**Supplied data**
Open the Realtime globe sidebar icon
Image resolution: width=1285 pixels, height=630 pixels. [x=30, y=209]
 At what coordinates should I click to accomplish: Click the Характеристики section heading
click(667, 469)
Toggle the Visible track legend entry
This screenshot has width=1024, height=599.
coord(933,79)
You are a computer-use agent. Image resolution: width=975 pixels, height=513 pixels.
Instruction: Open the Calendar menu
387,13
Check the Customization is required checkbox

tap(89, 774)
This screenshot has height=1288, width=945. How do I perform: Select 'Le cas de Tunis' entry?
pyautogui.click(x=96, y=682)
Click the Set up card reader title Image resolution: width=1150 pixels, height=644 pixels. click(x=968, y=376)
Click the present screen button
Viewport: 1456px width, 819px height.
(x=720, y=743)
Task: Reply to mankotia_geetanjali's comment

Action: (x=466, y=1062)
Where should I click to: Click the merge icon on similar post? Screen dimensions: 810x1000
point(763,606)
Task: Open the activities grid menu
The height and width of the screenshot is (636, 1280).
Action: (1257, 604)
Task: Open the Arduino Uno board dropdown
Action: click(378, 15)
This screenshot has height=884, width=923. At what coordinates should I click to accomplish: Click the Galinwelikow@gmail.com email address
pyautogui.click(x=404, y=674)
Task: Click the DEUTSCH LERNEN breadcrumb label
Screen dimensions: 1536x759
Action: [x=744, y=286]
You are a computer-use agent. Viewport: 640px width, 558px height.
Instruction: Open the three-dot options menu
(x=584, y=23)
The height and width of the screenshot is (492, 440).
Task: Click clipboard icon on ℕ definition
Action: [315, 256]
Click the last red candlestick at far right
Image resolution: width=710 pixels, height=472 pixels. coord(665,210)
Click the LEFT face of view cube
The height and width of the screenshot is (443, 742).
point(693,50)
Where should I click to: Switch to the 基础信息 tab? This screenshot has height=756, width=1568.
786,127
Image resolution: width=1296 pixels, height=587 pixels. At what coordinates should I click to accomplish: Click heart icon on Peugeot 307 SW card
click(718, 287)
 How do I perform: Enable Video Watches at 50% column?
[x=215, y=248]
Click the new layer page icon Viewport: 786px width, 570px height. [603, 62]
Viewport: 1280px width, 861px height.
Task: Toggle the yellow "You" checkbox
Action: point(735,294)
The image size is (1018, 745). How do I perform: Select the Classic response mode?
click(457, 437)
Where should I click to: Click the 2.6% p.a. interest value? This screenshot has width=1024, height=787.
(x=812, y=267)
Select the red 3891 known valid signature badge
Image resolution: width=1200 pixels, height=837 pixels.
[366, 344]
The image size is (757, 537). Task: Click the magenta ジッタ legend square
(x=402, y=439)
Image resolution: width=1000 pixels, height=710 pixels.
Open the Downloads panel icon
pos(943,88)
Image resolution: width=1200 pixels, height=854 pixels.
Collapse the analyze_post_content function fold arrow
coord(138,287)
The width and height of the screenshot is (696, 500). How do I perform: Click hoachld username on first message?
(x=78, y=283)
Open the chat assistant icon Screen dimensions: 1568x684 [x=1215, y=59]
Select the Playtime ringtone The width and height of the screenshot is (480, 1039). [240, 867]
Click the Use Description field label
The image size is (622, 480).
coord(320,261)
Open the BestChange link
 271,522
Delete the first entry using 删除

**What the task asks**
Repeat the entries above exactly, beginning at their first line and ending with the line that contains "Toggle the Visible track legend entry", with nothing added.

**Written solution**
Open the Realtime globe sidebar icon
Image resolution: width=1285 pixels, height=630 pixels. [x=30, y=209]
 At what coordinates should I click to accomplish: Click the Характеристики section heading
click(667, 469)
Toggle the Visible track legend entry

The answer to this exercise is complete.